STATED GOAL: Pull out every line of the records that contains the string "screenshot", and note that case counts.

MATERIAL FOR THIS EXERCISE:
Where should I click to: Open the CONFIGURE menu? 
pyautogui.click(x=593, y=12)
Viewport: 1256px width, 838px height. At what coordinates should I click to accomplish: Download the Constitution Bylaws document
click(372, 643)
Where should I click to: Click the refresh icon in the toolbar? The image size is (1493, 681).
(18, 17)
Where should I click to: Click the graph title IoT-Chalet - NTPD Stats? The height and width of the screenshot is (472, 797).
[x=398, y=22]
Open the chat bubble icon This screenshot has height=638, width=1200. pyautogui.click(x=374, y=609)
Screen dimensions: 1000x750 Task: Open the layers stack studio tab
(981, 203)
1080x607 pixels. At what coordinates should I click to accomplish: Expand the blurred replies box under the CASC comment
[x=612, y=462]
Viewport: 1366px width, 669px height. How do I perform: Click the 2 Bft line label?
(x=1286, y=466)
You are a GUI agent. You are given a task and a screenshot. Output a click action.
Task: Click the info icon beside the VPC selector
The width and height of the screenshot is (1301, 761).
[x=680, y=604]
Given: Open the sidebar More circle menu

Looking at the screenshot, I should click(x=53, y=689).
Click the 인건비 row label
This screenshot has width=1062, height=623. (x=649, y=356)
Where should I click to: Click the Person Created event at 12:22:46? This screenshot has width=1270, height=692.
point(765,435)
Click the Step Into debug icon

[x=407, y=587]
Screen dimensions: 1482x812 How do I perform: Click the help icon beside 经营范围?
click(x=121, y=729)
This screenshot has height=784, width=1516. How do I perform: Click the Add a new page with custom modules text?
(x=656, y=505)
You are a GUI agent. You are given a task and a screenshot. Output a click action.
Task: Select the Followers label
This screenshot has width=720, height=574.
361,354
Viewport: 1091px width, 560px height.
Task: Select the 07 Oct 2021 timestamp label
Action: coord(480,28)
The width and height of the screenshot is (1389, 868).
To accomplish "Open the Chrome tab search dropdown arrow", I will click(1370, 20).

OUTPUT OF THE TASK:
Where should I click to: Click the graph title IoT-Chalet - NTPD Stats? The height and width of the screenshot is (472, 797).
Open the chat bubble icon This screenshot has height=638, width=1200. pyautogui.click(x=374, y=609)
You are a GUI agent. You are given a task and a screenshot. Output a click action.
The width and height of the screenshot is (1301, 761).
Looking at the screenshot, I should click(x=53, y=689).
This screenshot has width=1062, height=623. (x=649, y=356)
Where should I click to: Click the Person Created event at 12:22:46? This screenshot has width=1270, height=692.
This screenshot has height=784, width=1516. How do I perform: Click the Add a new page with custom modules text?
You are a GUI agent. You are given a task and a screenshot. Output a click action.
This screenshot has width=720, height=574.
The width and height of the screenshot is (1389, 868).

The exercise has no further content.